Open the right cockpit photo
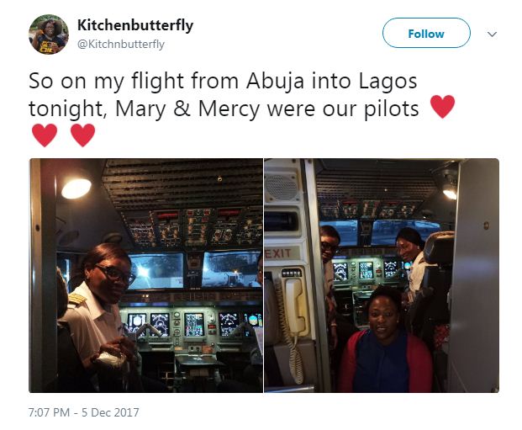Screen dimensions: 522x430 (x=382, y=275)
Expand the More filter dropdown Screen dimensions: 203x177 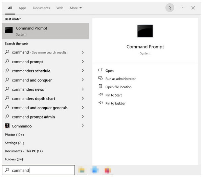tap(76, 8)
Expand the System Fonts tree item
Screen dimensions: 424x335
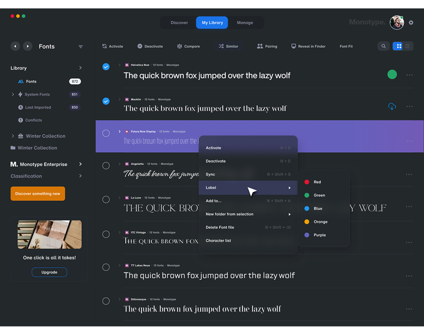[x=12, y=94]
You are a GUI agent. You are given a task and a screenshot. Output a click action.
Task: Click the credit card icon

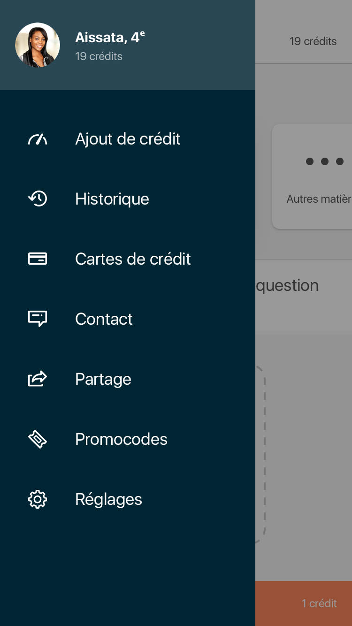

==

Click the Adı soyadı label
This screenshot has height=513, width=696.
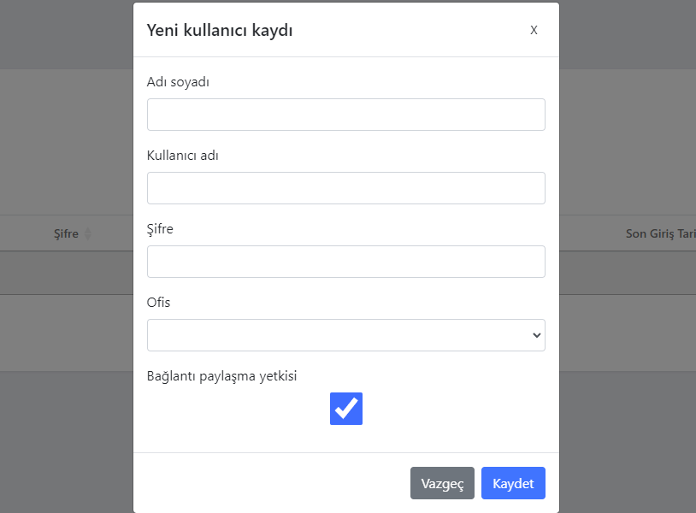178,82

--

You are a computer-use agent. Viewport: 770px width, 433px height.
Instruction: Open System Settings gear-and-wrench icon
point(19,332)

## Consigne
Présentez en CSV à deux colonnes, nommées « demande » et « réponse », le listing qui commence à la ligne contenant "You are a computer-use" et se termine à celle contenant "point(19,332)", toutes deux comprises. Prévoyez une ligne par demande, chaque valeur dans un champ entre guillemets et les retours à la ligne remplacés par des espaces.

## Résultat
demande,réponse
"You are a computer-use agent. Viewport: 770px width, 433px height. Instruction: Open System Settings gear-and-wrench icon","point(19,332)"